▶ What the task asks: Take the entries below and print only the lines from the one with "Open the Connect to a device panel" through the one with "The width and height of the screenshot is (1080, 608).", exactly as they stand, both ends included.

▶ Available records:

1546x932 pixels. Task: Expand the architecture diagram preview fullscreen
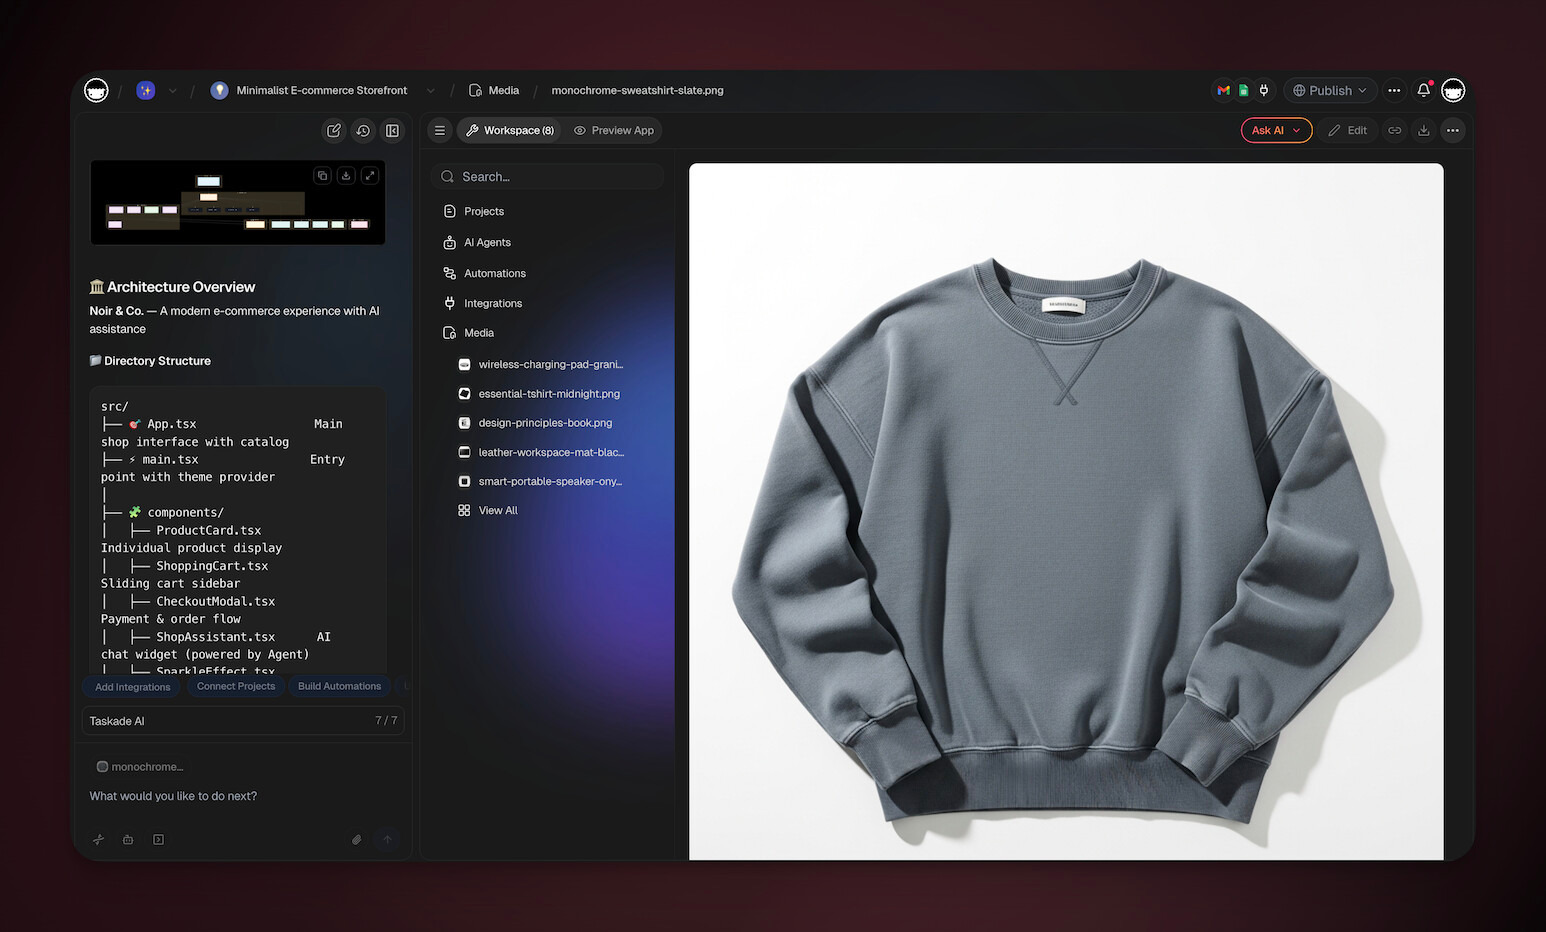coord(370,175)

--

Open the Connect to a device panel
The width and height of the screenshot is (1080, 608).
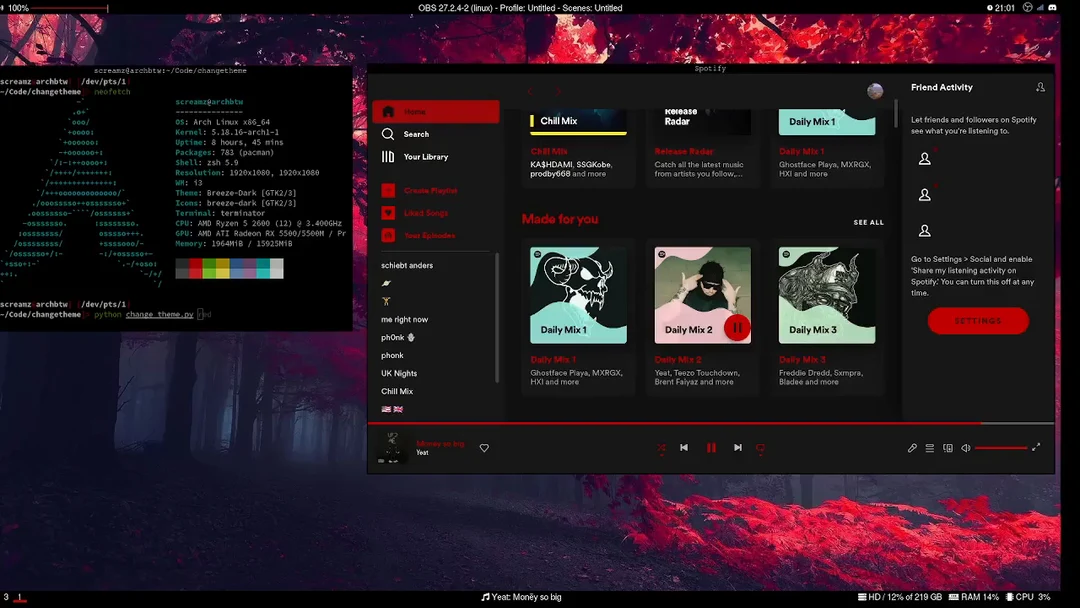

==

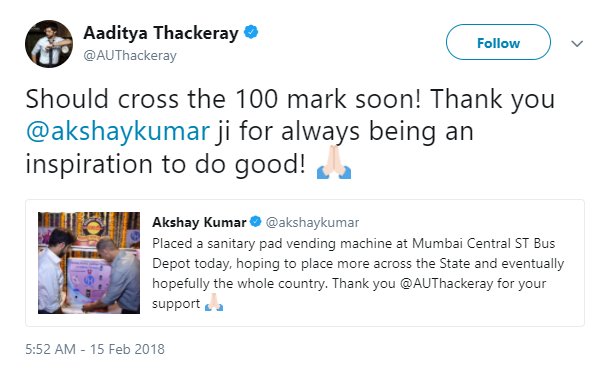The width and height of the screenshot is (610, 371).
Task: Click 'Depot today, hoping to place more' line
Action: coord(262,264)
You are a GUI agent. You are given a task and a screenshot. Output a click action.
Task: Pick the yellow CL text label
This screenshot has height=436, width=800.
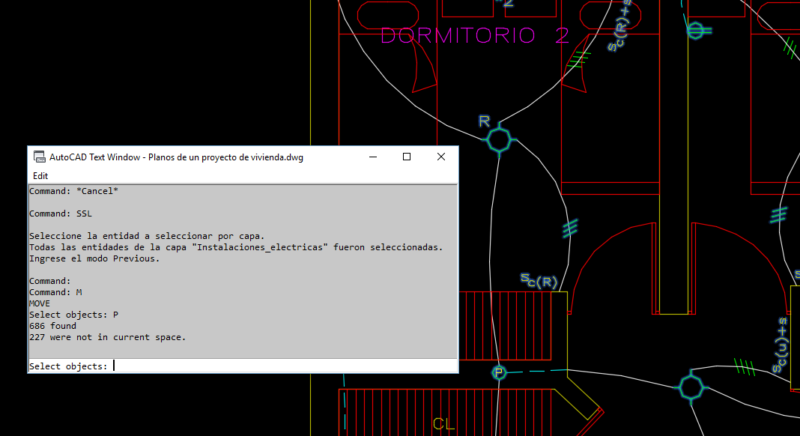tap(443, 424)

▶ Result of this exercise:
Open the Connect to a device panel
The width and height of the screenshot is (1080, 608).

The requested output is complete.